Why was it so hard for Dems even to start health care debate?Byron, not that I'd tell you how to do your job (which apparently is being a smarmy Village tool) but let's be honest: right now we have a Senate that consists of 59 actual Senators, Joe F'ckin Lieberman, and 40 worthless appendages who don't want debate on anything. The Republican caucus has abdicated its responsibility to the American people and has decided it will filibuster every piece of legislation at every point in order to block the Democrats. It is that hard for the Democrats to get 60 votes to start debate because 40 percent of the Senate does not want to ever start debate on anything other than their own agenda, and hasn't now for three years.
The extraordinary thing about the dramatic events surrounding the health care bill in the Senate is that there was any drama at all. Lawmakers were simply voting to begin debate on the Democratic version of health care reform. Just begin debate -- not end it, and not move on to a final vote.
If Democrats, with a 60-vote majority in the Senate, had not been able to begin debate on the top Democratic policy priority in a generation -- well, that would have been a devastating turn of events, both for the party and for President Obama. And yet just starting debate proved difficult, and only on the last day did the 60th Democratic vote fall in place in favor of beginning the process.

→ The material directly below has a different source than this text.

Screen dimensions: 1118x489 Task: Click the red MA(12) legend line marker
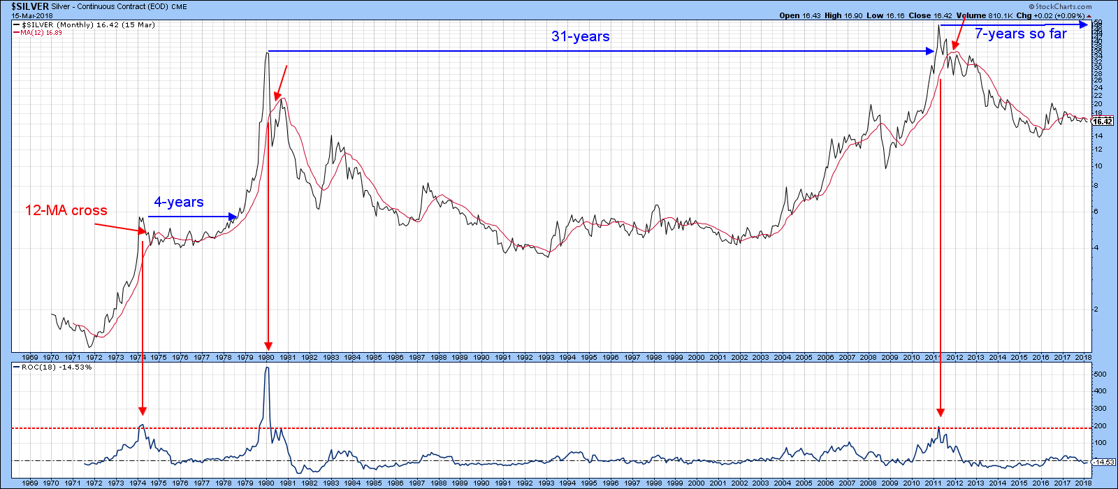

I asked a high-ranking Republican Senate source whether it was really that hard to get the Democratic votes together. Could it have been a media-fed story, with reporters looking to inject some unwarranted drama into the proceedings? No, I was told. "It really was that hard for them to get to 60 just to proceed," the source said. "Very telling."
When there are automatically 40 no votes out of 100, everything will be this hard to pass. Period. That's the point.
Byron's a knucklehead, but this is stupid even for him. America wants a real opposition party, not the international laughingstock the GOP is now.